» **Text extract**
-.-.-
Alpacas might fly

rennie_ram_llamaIt seems somebody called Willie Rennie is ‘challenging’ the SNP to support something called a ‘people’s vote’. Having done a bit of research, I can offer some clarification on the ‘somebody’. It seems that Willie Rennie is the Member of the Scottish Parliament (MSP) for North East Fife and Leader of the Scottish Liberal Democrats – which is one of the British political parties squatting in Holyrood where a proper opposition should be. When he’s not ‘challenging’ the SNP to do something they’ve already done or never will do, Willie’s hobbies include ram wrestling and teaching alpacas to fly (see above).

Unfortunately, I can’t tell you much about the ‘People’s Vote’ – other than that, apparently, it must be capitalised. The term refers to a campaign, run by an organisation called Open Britain, which hopes to persuade the British government to hold a referendum on something called ‘the final Brexit deal’. To this end, they have a petition signed by lots of people. Presumably the people who are convinced they should have a vote on this ‘final Brexit deal’.

The real problem comes with trying to identify what it is that the capitalised ‘People’ would be doing with their capitalised ‘Vote’ supposing the capitalised ‘People’s Vote’ campaign were to succeed.

Referendums (I only call them ‘referenda’ when wearing a toga.) can be useful tools. Used well, they can enhance the democratic process. But, done badly, they are worse than useless. To be effective, a referendum must offer clear options – preferably no more than two. Ideally, the choice should be binary – yes or no – with the meaning of each being totally explicit. If the proposition can’t be put, without ambiguity, in twenty words or less, then it is probably too complicated for a referendum. If explanatory notes are required, then it is almost certainly too complicated for a referendum. If those explanatory notes run to more than a single side of A4, then trying to decide the matter by means of a referendum is just plain daft.
-.-.-
» **Work to complete**
[1] Answer these from the piece on the People's Vote:
(a) Which constituency does Willie Rennie represent as an MSP?
(b) What organization runs the People's Vote campaign?
(c) How many options should a referendum preferably offer, at most?
[2] Continue the piece on the People's Vote from its final sentence.
The records have no connection to the piece on the People's Vote.

» **Listing**
-.-.-
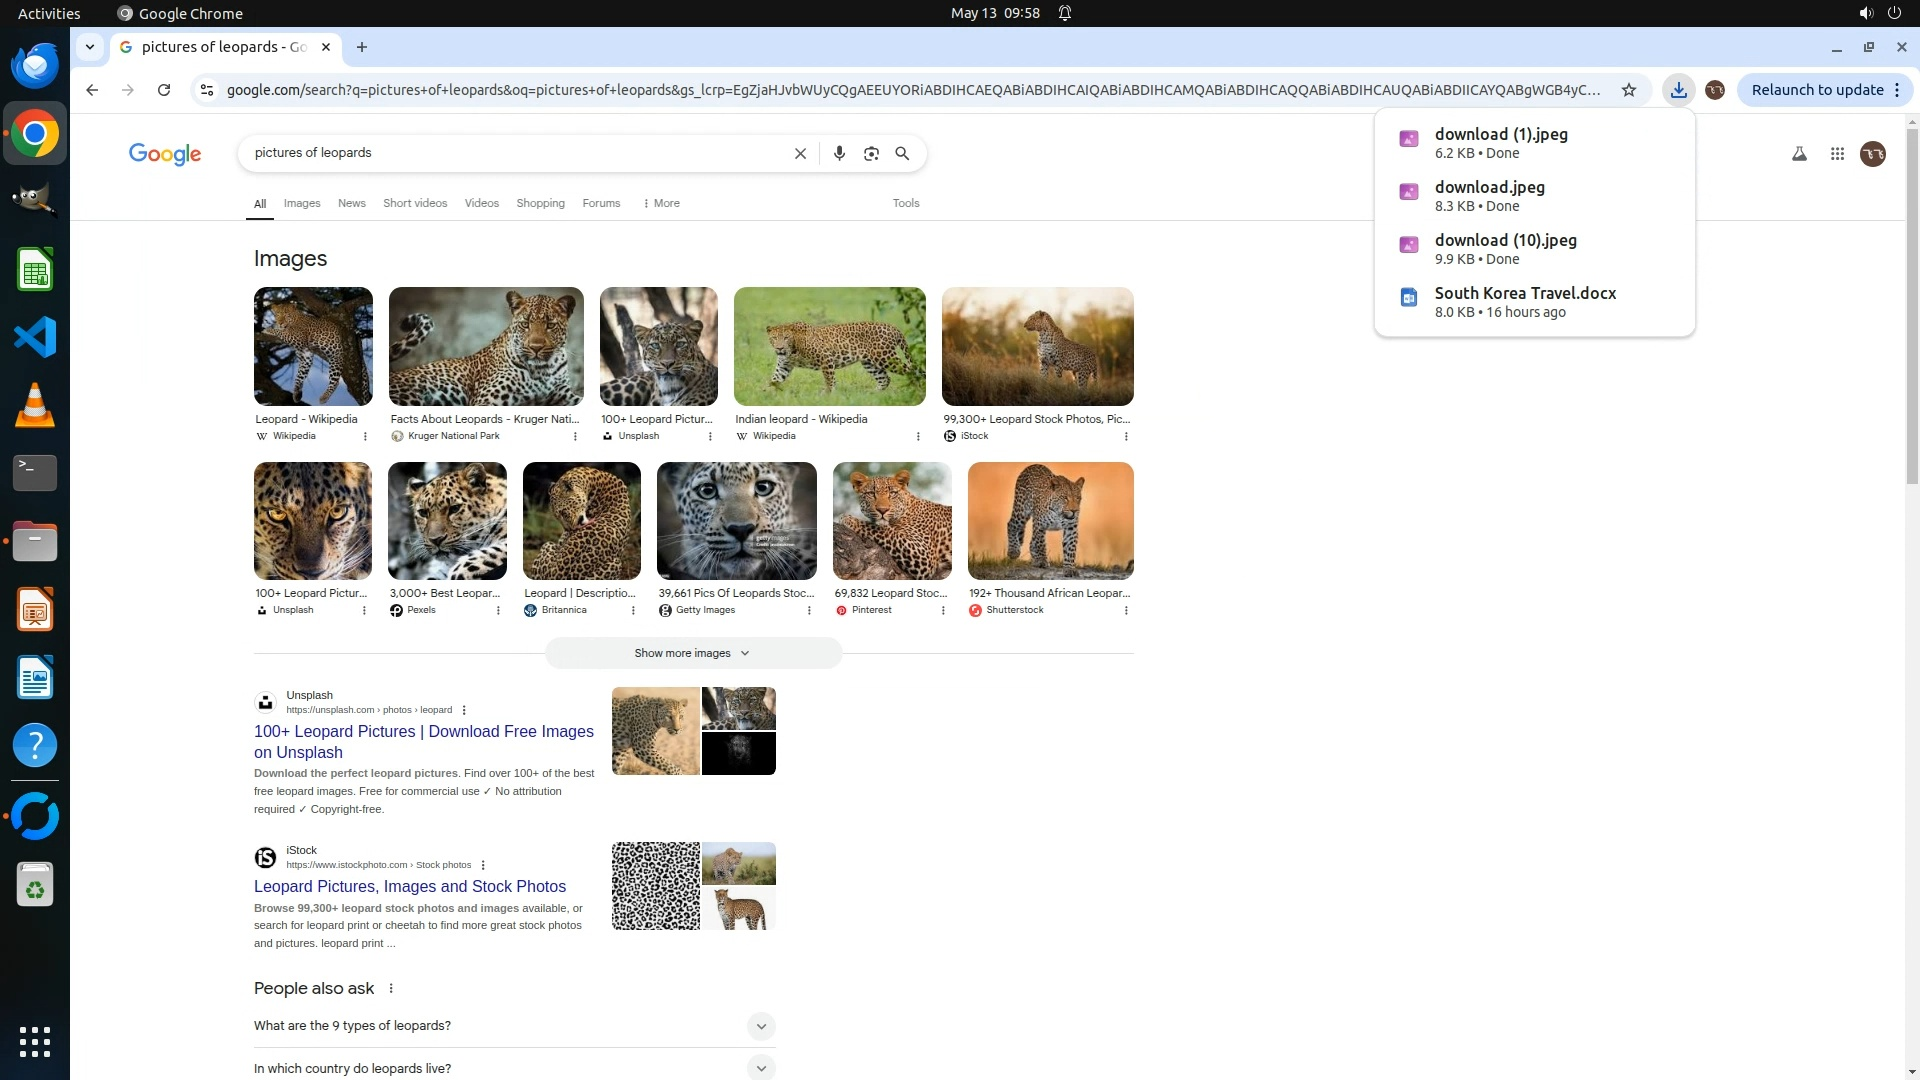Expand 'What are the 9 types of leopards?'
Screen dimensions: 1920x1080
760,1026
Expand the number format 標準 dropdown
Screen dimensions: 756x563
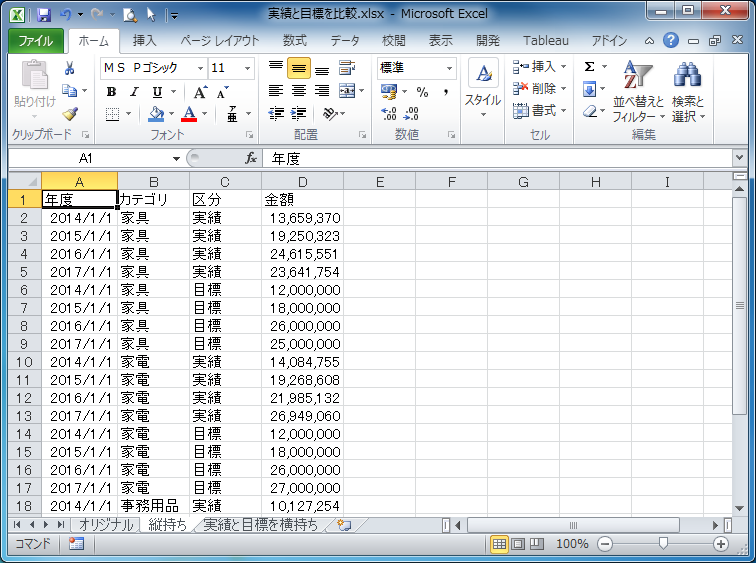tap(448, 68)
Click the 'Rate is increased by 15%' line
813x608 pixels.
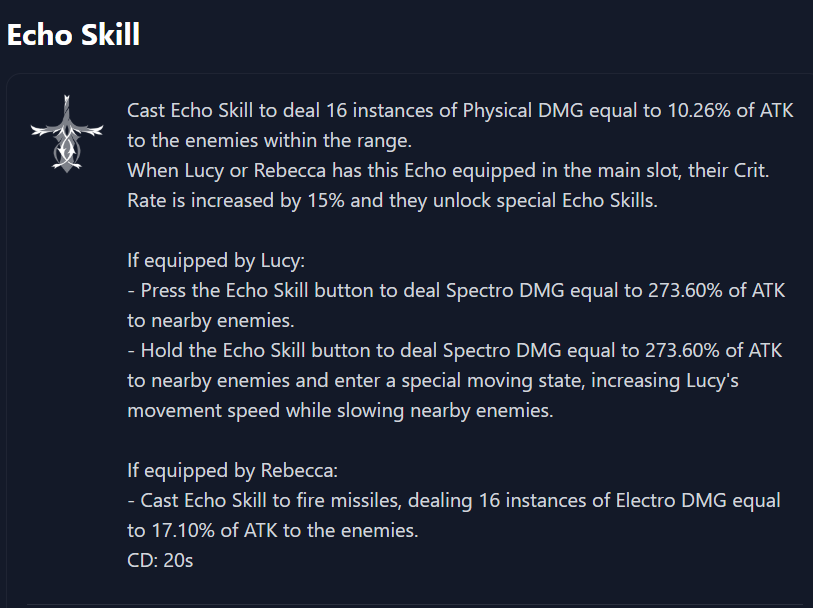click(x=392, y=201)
-.-.-
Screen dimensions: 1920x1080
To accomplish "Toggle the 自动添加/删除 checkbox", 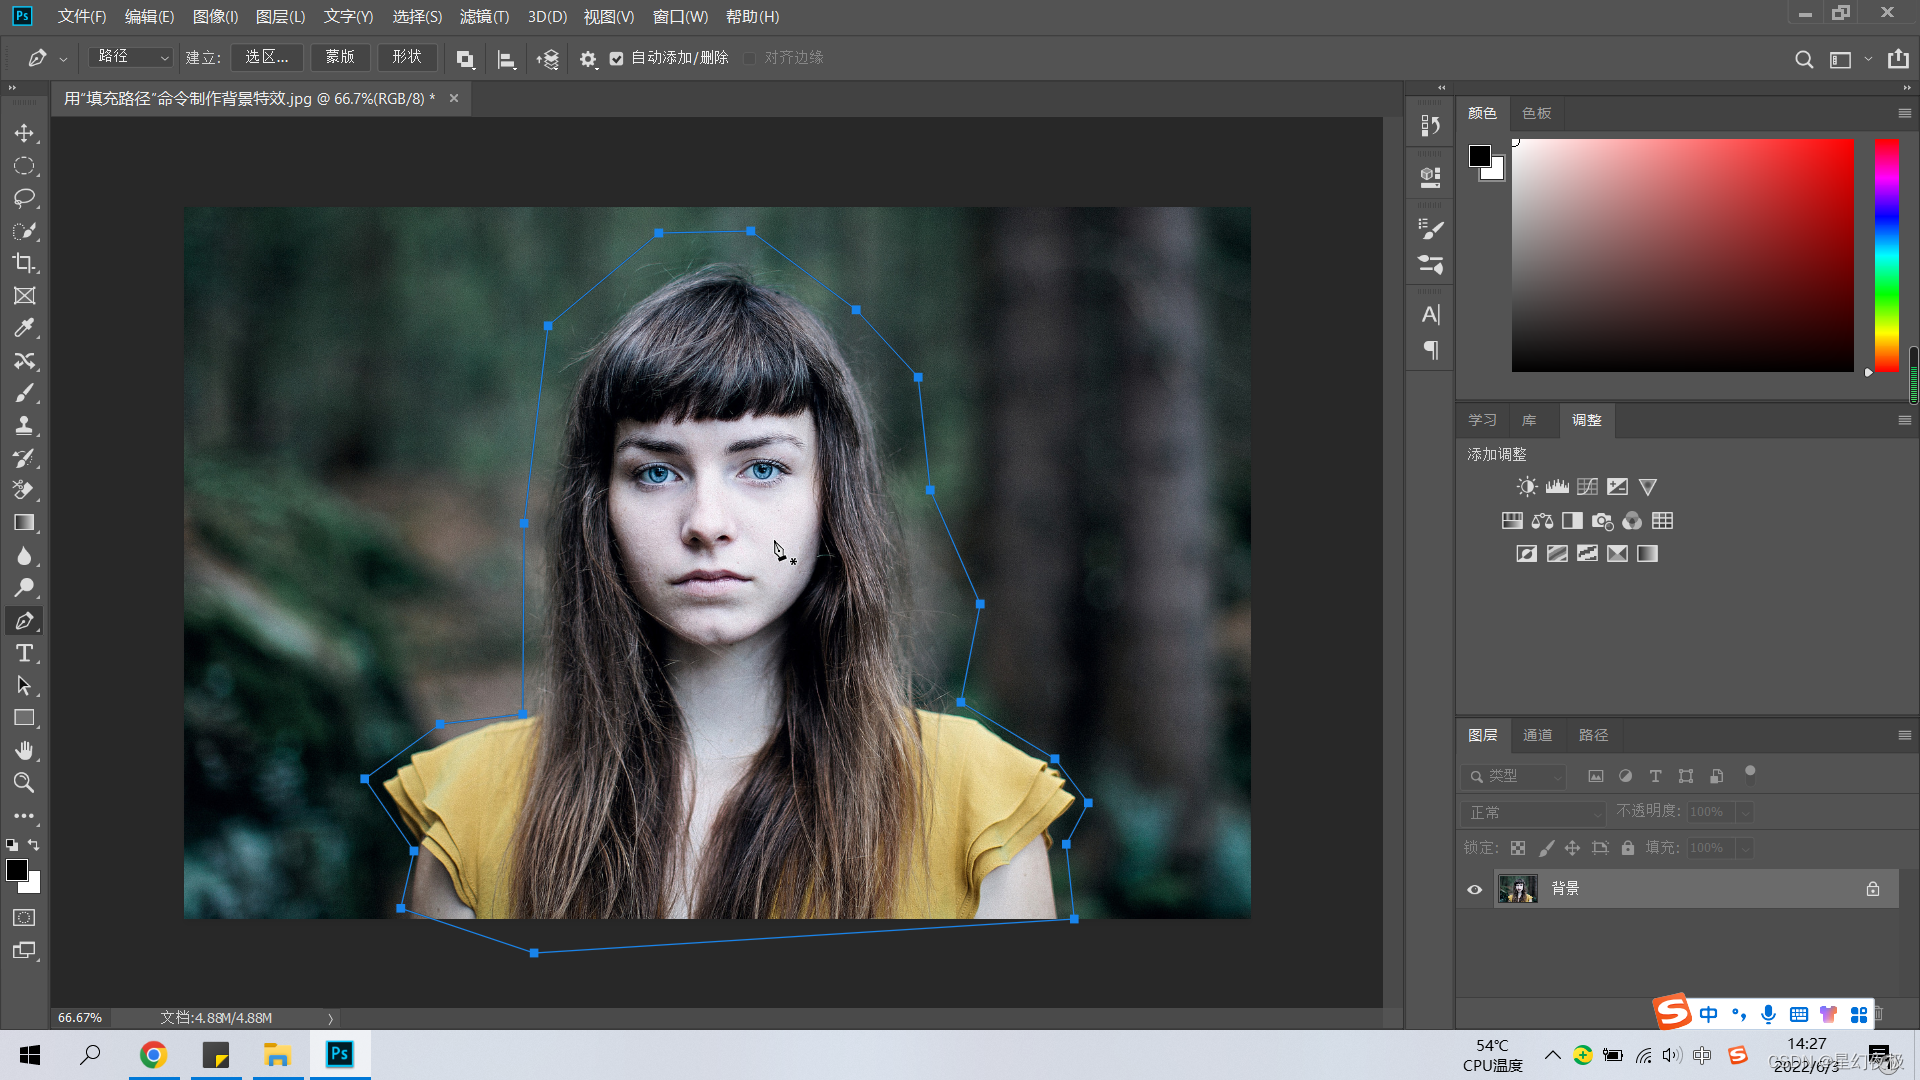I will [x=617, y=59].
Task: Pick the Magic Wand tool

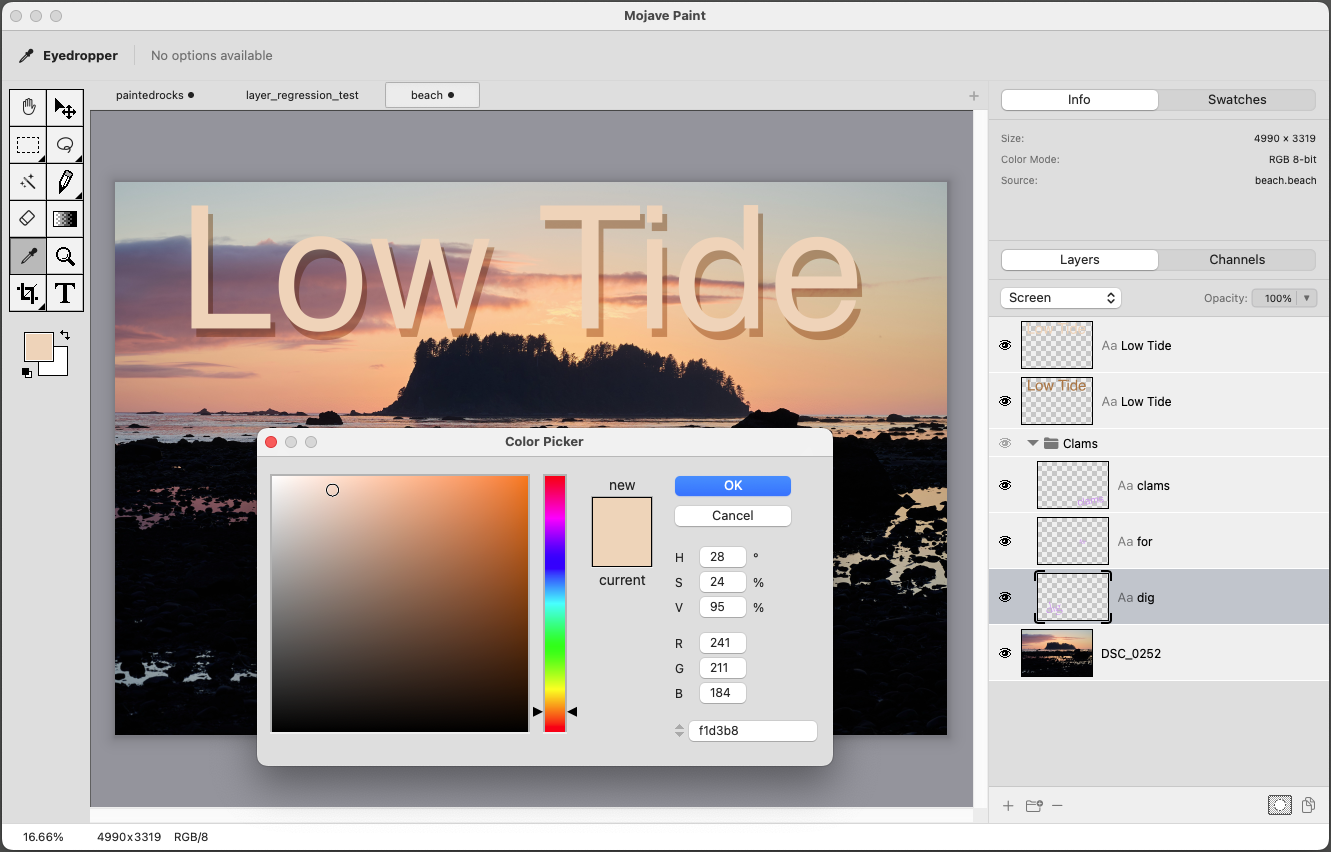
-.-.-
» **Outputs**
[1]
(a) North East Fife
(b) Open Britain
(c) No more than two

[2]
If a referendum is to be decisive it is essential that both options are spelled out in a manner which leaves no room for dispute. If one or more of the options is undefined then the referendum can produce a result, but never a decision. And, for the purposes of referendums, ‘poorly defined’ is defined as ‘undefined’.

Scotland’s 2014 independence referendum is illustrative. While it was perfectly clear that a Yes vote meant independence by way of a reasonably well described process, there was no indication whatever of what a No vote meant. Initially, it was said to be a vote for the status quo. As the referendum campaign progressed, however, all manner of stuff was hooked onto the No vote – up to and including ‘The Vow’.

In practice, a No vote meant whatever the British establishment wanted it to mean. This turned out to be pretty much the opposite of everything that had been promised. And something very, very far from the status quo that was originally offered. Thus, the referendum produced an indisputable result, but no decision. Because the No option was effectively undefined, a No vote in the referendum could not settle the issue. There was nothing to settle on.

A similar problem beset the EU referendum in 2016. While it was clear that a Remain vote meant ‘no change’, nobody had a clue what was implied by a Leave vote. Those running the Leave campaign least of all. Even leaving aside the added complication that Scotland (and Northern Ireland) voted Remain, the UK-wide vote produced a result, but not a decision. In the aftermath, every faction has sought to define the Leave vote to suit its own agenda. How often have you heard someone assert that the voted Leave, but they didn’t vote for one or more things from a seemingly endless list. By way of an example, the following is from the ‘People’s Vote’ website.

No one voted to be poorer, for our public services to suffer, or to pay a £40 billion divorce fee.

So, will another referendum sort out the problem? Can a ‘People’s Vote’ produce, not merely a result, but a decision? It seems extremely unlikely. For some, it may be a bit late to start – but let’s think about it.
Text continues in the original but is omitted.